TASK DETAILS: Rewrite the lines of these records as a numbered list, skipping any blank lines.

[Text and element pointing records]
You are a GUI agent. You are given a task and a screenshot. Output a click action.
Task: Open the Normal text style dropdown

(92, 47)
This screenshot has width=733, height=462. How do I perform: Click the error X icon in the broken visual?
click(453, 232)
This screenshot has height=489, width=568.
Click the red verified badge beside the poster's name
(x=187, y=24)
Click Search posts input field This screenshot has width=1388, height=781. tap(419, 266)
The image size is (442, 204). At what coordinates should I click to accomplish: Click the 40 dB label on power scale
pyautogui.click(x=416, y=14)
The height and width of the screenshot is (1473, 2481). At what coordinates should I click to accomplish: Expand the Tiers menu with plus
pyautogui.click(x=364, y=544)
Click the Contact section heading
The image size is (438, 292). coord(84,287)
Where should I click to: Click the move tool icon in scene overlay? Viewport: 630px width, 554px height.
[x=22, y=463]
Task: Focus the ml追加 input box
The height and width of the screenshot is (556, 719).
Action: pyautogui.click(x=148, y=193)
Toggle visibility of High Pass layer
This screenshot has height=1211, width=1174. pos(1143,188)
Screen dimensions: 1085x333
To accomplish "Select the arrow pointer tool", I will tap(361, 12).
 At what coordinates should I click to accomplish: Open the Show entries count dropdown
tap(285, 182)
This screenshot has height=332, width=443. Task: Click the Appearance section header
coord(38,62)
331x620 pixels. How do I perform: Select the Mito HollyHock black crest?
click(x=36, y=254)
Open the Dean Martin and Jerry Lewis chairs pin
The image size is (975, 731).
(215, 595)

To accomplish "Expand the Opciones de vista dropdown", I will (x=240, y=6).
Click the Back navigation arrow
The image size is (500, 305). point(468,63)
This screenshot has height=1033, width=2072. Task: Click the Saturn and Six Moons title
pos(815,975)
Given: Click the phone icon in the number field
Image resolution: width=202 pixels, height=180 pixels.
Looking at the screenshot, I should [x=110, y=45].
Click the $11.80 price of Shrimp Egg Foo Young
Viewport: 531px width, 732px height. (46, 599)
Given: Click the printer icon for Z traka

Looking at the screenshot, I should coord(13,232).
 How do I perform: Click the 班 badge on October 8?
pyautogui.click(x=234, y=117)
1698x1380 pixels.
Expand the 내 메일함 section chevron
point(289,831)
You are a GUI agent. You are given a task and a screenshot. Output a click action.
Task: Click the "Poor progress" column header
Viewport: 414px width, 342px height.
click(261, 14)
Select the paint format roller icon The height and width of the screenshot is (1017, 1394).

REPLY TO THE TASK:
1. You are a GUI agent. You are given a task and a screenshot. Output a click action.
2. Task: Open the Normal text style dropdown
3. (92, 47)
4. This screenshot has width=733, height=462. How do I perform: Click the error X icon in the broken visual?
5. click(453, 232)
6. This screenshot has height=489, width=568.
7. Click the red verified badge beside the poster's name
8. (x=187, y=24)
9. Click Search posts input field This screenshot has width=1388, height=781. tap(419, 266)
10. The image size is (442, 204). At what coordinates should I click to accomplish: Click the 40 dB label on power scale
11. pyautogui.click(x=416, y=14)
12. The height and width of the screenshot is (1473, 2481). At what coordinates should I click to accomplish: Expand the Tiers menu with plus
13. pyautogui.click(x=364, y=544)
14. Click the Contact section heading
15. The image size is (438, 292). coord(84,287)
16. Where should I click to: Click the move tool icon in scene overlay? Viewport: 630px width, 554px height.
17. [x=22, y=463]
18. Task: Focus the ml追加 input box
19. The height and width of the screenshot is (556, 719).
20. Action: pyautogui.click(x=148, y=193)
21. Toggle visibility of High Pass layer
22. This screenshot has height=1211, width=1174. pos(1143,188)
23. Screen dimensions: 1085x333
24. To accomplish "Select the arrow pointer tool", I will tap(361, 12).
25.  At what coordinates should I click to accomplish: Open the Show entries count dropdown
26. tap(285, 182)
27. This screenshot has height=332, width=443. Task: Click the Appearance section header
28. coord(38,62)
29. 331x620 pixels. How do I perform: Select the Mito HollyHock black crest?
30. click(x=36, y=254)
31. Open the Dean Martin and Jerry Lewis chairs pin
32. The image size is (975, 731).
33. (215, 595)
34. To accomplish "Expand the Opciones de vista dropdown", I will (x=240, y=6).
35. Click the Back navigation arrow
36. The image size is (500, 305). point(468,63)
37. This screenshot has height=1033, width=2072. Task: Click the Saturn and Six Moons title
38. pos(815,975)
39. Given: Click the phone icon in the number field
40. Image resolution: width=202 pixels, height=180 pixels.
41. Looking at the screenshot, I should [x=110, y=45].
42. Click the $11.80 price of Shrimp Egg Foo Young
43. Viewport: 531px width, 732px height. (46, 599)
44. Given: Click the printer icon for Z traka
45. Looking at the screenshot, I should coord(13,232).
46.  How do I perform: Click the 班 badge on October 8?
47. pyautogui.click(x=234, y=117)
48. 1698x1380 pixels.
49. Expand the 내 메일함 section chevron
50. point(289,831)
51. You are a GUI agent. You are given a task and a screenshot. Output a click action.
52. Task: Click the "Poor progress" column header
53. Viewport: 414px width, 342px height.
54. click(261, 14)
55. Select the paint format roller icon The height and width of the screenshot is (1017, 1394).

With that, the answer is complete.